_EXERCISE DESCRIPTION_.
Rescale the listing from the line with "Task: Click the Monochrome" to the line with "autoscale with the". Give only those lines again, requests included, with every answer coordinate multiplied by 0.5 and rounded to a whole number (halves round up).

_GIVEN DATA_.

§ §

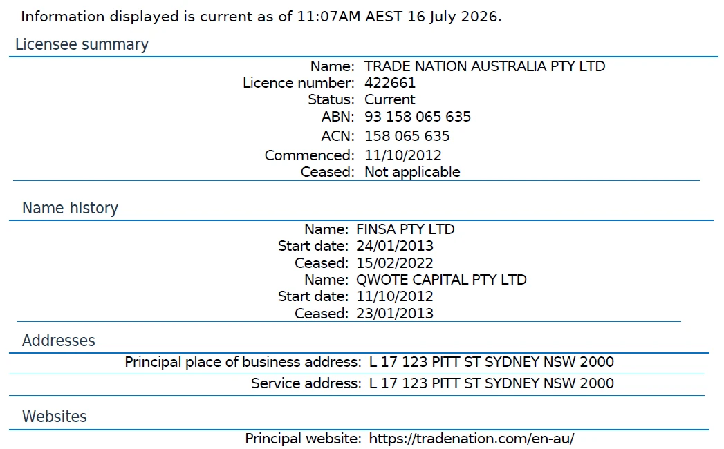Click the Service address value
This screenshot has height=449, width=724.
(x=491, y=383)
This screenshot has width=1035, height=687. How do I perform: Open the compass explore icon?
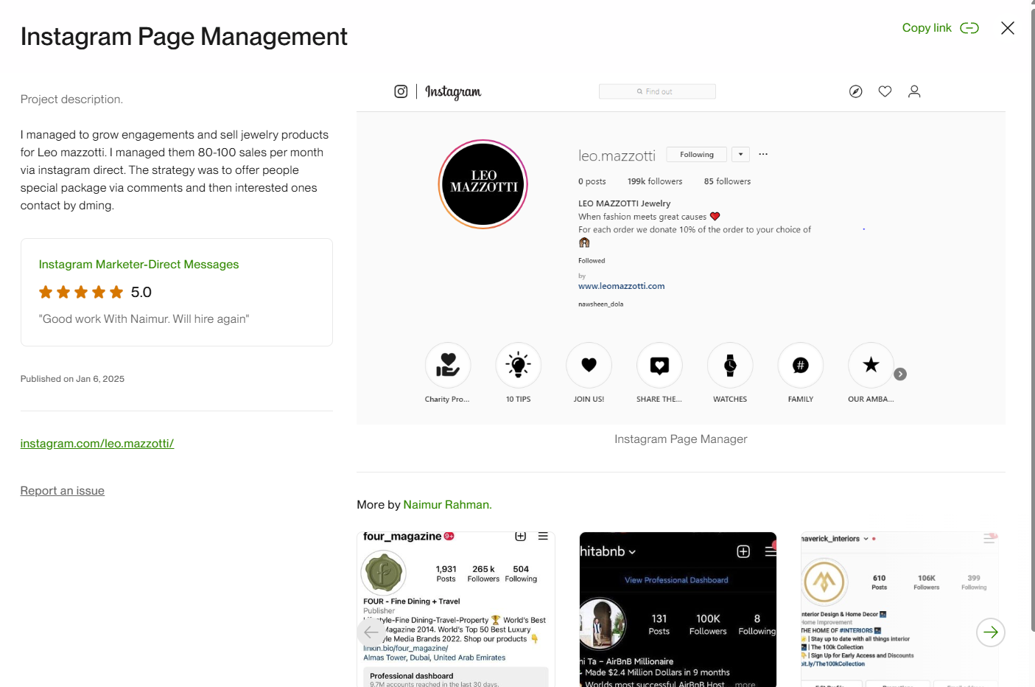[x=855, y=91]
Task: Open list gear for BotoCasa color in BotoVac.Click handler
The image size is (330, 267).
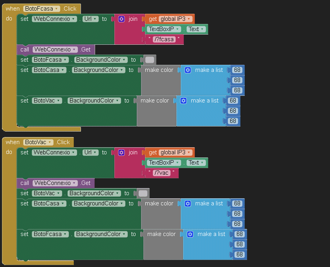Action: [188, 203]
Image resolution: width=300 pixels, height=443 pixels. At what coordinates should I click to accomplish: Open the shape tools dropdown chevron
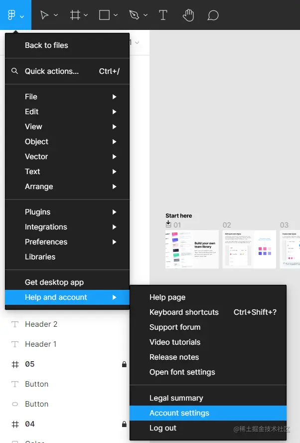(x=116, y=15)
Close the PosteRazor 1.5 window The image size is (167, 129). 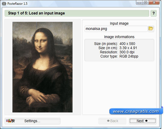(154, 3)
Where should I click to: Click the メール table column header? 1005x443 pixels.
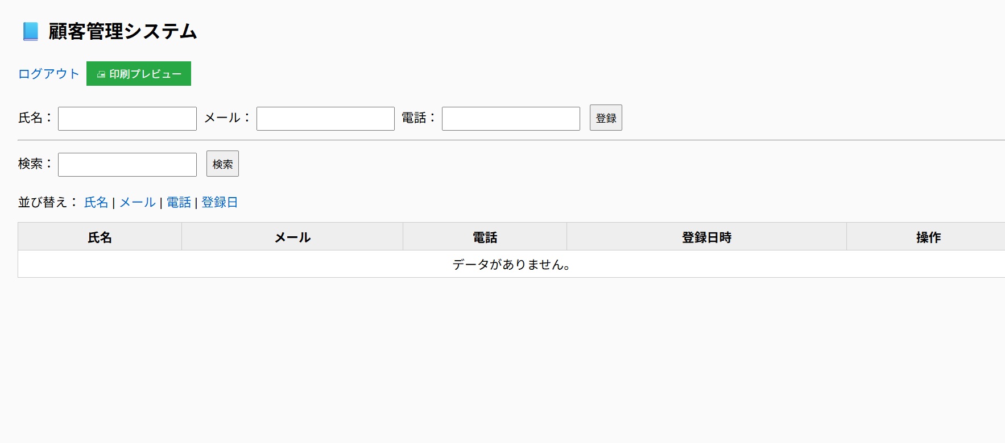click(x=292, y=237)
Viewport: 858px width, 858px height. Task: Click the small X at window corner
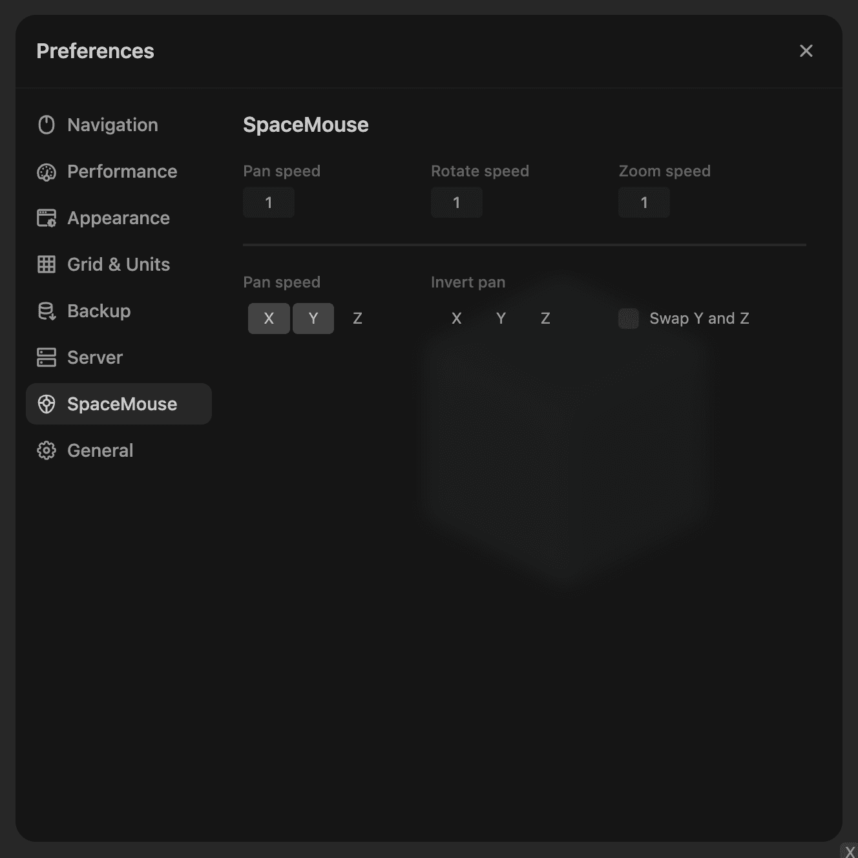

§ §

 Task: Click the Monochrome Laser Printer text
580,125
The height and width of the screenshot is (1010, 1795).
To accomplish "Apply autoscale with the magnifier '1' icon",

§ §

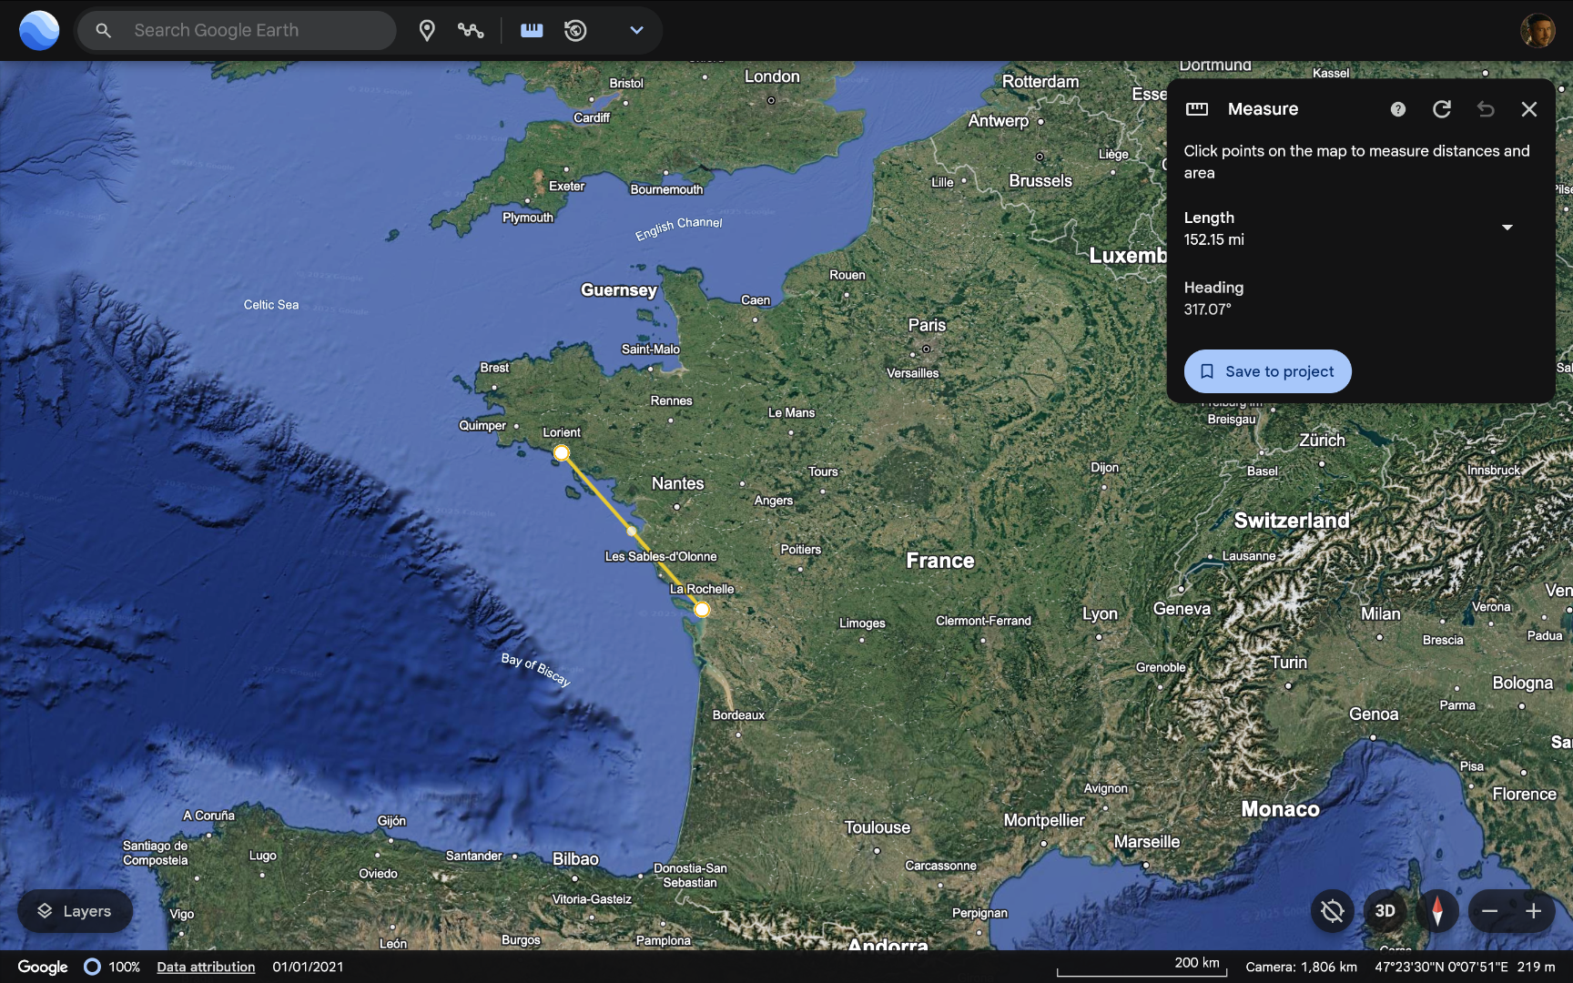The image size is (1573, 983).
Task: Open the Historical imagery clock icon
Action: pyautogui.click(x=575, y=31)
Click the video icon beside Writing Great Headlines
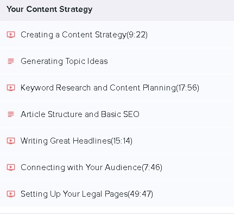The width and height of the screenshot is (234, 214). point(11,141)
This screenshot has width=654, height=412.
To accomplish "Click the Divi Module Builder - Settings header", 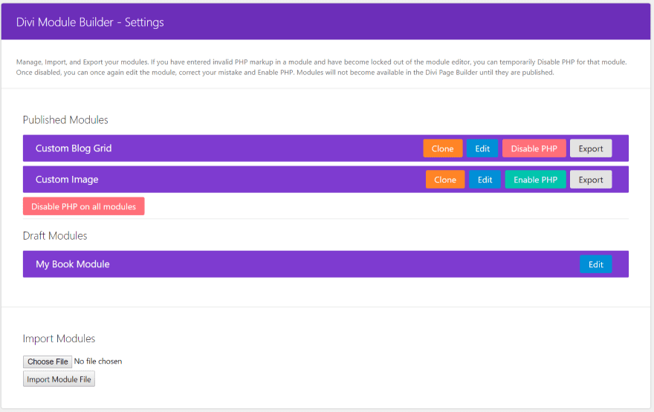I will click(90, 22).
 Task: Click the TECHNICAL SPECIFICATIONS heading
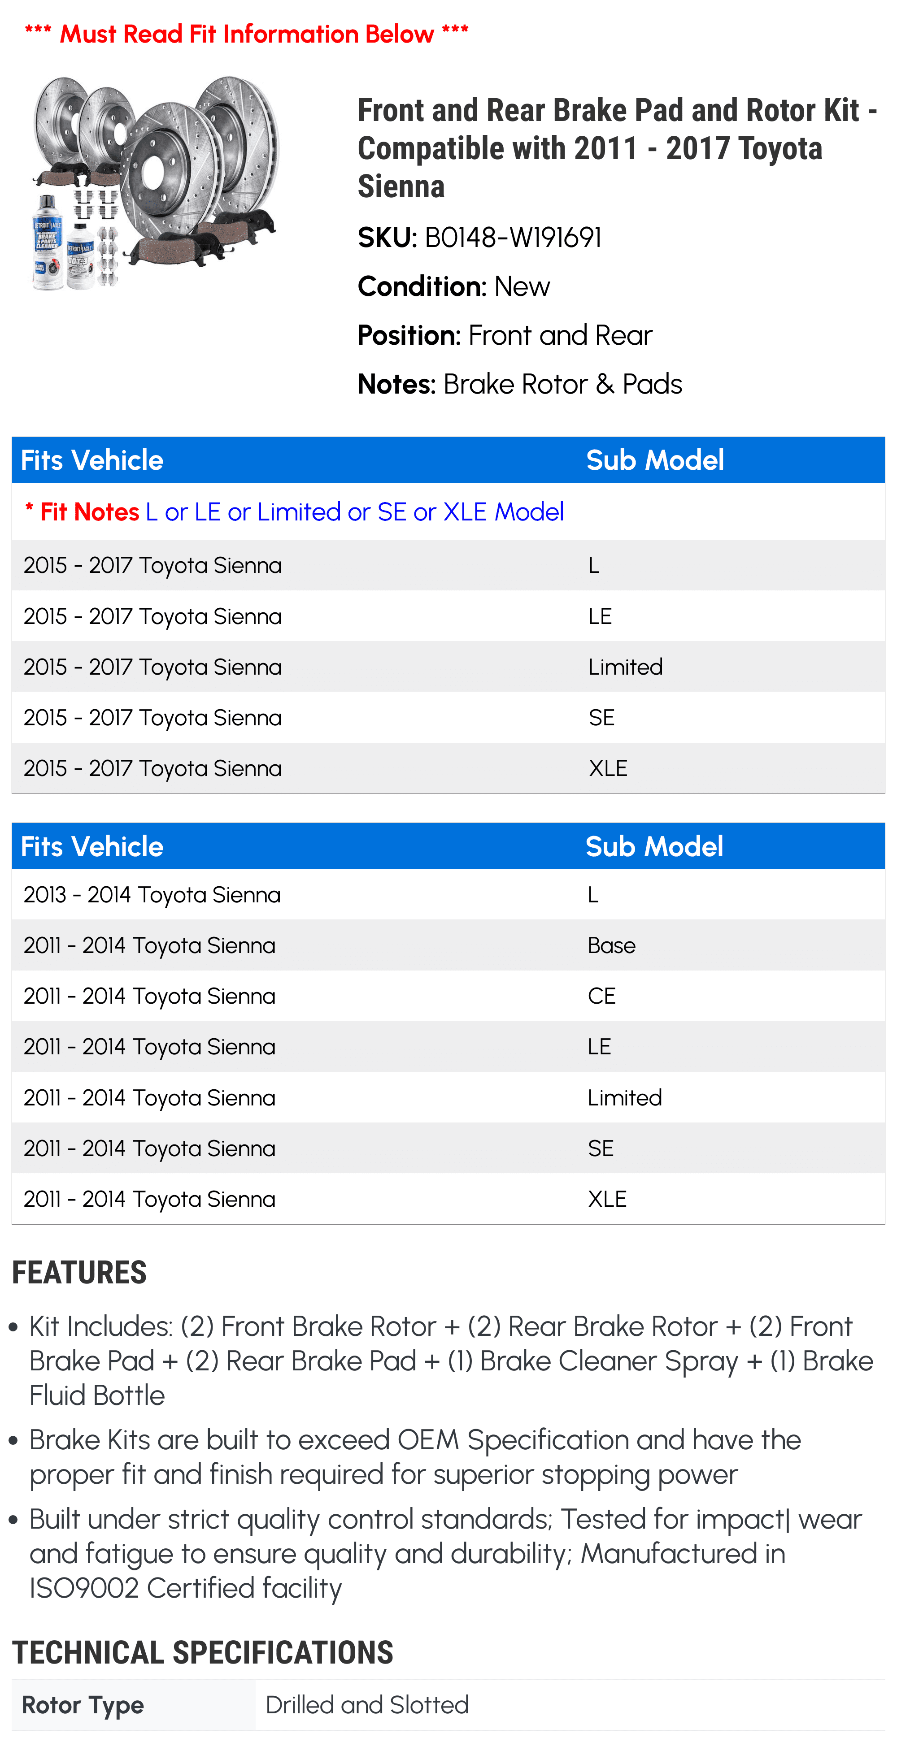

§ §

_EXERCISE ANSWER_.
 Task: Click the Monochrome Laser Printer text
290,63
The height and width of the screenshot is (1010, 1795).
To accomplish "Apply autoscale with the magnifier '1' icon",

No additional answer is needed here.